William and Harry sit opposite each other inside chapel for grandfather’s funeral
The Duke of Sussex and Duke of Cambridge are sitting opposite one another in St George’s Chapel, as the brothers bid farewell to their grandfather.
The pair, who have had a difficult relationship in recent years, face each other in the quire as part of just 30 family members for the Duke of Edinburgh’s downsized funeral.
While William is joined in a bubble arrangement with his wife the Duchess of Cambridge, Harry sits alone.
He rushed back to the UK from the US following Philip’s death, without the Duchess of Sussex, and has been self-isolating at Frogmore Cottage.
Meghan, who is pregnant, did not travel after medical advice.
The funeral is the first time Harry has been seen publicly with the Windsors since the couple’s controversial interview with talk show host Oprah Winfrey last month.
During the bombshell discussion, he and Meghan accused an unnamed royal of making racist remarks about their son Archie’s skin tone before he was born, and the institution of failing to support Meghan.
In the days after Philip’s death, senior figures such as former prime minister Sir John Major and Cardinal Vincent Nichols, the head of the Catholic Church in England and Wales, said they hoped the brothers’ shared grief would be an opportunity to ease tensions and reconcile.
Harry is 10 seats away from his grandmother, who is also sitting alone at the front of the quire, nearest the altar.
Sitting apart from her children in St George’s Chapel, the Queen cuts a solitary figure as she bids farewell to her beloved husband of 73 years.
Although surrounded by her closest family, the monarch is seated in a socially-distanced way in adherence to the rules of the coronavirus pandemic.

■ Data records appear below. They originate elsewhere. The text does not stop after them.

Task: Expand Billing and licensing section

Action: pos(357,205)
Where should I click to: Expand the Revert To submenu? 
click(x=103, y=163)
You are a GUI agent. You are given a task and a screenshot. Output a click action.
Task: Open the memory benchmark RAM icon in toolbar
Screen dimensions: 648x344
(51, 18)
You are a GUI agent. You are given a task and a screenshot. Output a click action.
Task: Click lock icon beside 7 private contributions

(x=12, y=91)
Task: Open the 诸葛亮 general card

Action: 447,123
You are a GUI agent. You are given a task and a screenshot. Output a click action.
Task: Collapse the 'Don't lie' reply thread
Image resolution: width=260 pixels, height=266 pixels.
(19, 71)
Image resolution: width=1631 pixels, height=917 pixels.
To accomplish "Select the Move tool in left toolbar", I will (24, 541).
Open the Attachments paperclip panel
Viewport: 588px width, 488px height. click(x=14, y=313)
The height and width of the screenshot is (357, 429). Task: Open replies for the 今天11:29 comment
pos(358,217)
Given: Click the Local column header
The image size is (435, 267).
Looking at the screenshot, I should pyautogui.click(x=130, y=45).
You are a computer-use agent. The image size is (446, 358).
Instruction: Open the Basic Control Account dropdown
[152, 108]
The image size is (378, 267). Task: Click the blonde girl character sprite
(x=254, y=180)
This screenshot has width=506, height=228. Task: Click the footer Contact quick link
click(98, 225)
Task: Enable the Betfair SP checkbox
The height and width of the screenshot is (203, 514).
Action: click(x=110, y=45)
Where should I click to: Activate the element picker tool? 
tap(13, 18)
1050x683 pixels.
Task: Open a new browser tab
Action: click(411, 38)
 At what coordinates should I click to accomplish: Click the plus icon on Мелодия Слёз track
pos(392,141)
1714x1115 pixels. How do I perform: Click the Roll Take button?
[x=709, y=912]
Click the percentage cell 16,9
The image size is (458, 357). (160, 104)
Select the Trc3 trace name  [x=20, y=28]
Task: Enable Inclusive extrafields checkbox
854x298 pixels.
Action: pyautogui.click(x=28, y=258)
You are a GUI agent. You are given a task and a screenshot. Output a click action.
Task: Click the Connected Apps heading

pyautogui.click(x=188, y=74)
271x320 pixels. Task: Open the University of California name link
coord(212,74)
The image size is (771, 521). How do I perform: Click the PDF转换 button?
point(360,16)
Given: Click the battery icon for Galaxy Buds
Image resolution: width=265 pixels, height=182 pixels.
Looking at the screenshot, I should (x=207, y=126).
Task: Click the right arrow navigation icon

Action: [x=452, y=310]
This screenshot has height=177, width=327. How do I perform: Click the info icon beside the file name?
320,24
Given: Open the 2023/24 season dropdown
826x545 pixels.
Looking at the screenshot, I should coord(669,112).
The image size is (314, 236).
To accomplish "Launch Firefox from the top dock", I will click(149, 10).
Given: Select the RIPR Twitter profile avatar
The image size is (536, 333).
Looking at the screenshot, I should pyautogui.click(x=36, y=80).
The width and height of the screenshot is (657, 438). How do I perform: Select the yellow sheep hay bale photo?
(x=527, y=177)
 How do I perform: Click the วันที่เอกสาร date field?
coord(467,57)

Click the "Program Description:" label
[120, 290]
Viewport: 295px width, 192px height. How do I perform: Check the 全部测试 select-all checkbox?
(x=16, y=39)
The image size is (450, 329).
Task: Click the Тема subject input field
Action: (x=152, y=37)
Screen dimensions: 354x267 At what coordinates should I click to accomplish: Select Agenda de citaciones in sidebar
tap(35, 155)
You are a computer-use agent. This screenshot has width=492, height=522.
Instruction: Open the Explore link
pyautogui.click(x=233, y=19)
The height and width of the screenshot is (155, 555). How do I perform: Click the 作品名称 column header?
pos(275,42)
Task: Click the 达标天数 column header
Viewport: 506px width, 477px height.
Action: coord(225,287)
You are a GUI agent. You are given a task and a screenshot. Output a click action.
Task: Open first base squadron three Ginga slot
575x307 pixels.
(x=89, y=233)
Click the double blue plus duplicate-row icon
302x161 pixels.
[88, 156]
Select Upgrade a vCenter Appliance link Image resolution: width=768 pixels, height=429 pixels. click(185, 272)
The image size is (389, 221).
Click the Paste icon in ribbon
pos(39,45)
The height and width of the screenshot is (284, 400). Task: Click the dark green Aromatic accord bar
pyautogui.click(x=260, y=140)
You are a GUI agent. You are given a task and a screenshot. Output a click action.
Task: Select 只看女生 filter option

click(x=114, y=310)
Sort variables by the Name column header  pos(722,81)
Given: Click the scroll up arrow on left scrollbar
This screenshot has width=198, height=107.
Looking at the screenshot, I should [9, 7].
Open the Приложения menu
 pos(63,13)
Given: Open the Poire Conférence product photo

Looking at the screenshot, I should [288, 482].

Closest, two seats to her left, is the Duke of York – the Queen and Philip’s third child.
Andrew, who was forced to resign from royal duties in 2019 over his association with convicted sex offender Jeffrey Epstein, has described Philip as being “the grandfather of the nation”.
Two seats down from Andrew is his sister the Princess Royal alongside her husband Vice Admiral Sir Tim Laurence.
Directly opposite the Queen sits the Prince of Wales – the heir to the throne – alongside his wife the Duchess of Cornwall.
Two seats down from Charles and Camilla is the Wessex family.
Closest to Camilla, with the two-seat spacing, is her sister-in-law the Countess of Wessex.
She is joined by her two children, Lady Louise Mountbatten-Windsor and Viscount Severn, and their father, Queen and Philip’s youngest son the Earl of Wessex.
Two rows behind Charles is Andrew’s daughter Princess Beatrice and her husband Edoardo Mapelli Mozzi.
Two seats to their right is Beatrice’s sister Princess Eugenie and her husband Jack Brooksbank.
Two seats further down is Zara Tindall and her husband, former England rugby player Mike Tindall.
Zara’s brother Peter Phillips is seated alone two seats further down, followed by the Earl of Snowdon – the eldest child of the Queen’s late sister Princess Margaret.
Next is Princess Margaret’s daughter and the Queen’s only niece, Lady Sarah Chatto, who is seated beside her husband Daniel Chatto, an artist and former actor.
Two seats down is Bernhard, Hereditary Prince of Baden – the grandson of Philip’s second sister Theodora.
Two rows in front is Prince Philipp of Hohenlohe-Langenburg, the grandson of the duke’s elder sister Princess Margarita.
Opposite is Prince Donatus, Landgrave of Hesse, head of the house of Hesse into which Philip’s younger sister Cecile and Sophie married.
Two rows behind Prince Donatus is Countess Mountbatten. Her husband, the Earl of Mountbatten of Burma, is unwell and unable to attend so the countess is present as his representative.
The countess, Penelope “Penny” Knatchbull, was the duke’s carriage-driving partner and one of his closest friends.
Two seats up from her, towards the altar, is Princess Alexandra, the honourable Lady Ogilvy, a first cousin of the Queen.
Two other cousins are each seated two seats apart, the Duke of Kent and the Duke of Gloucester.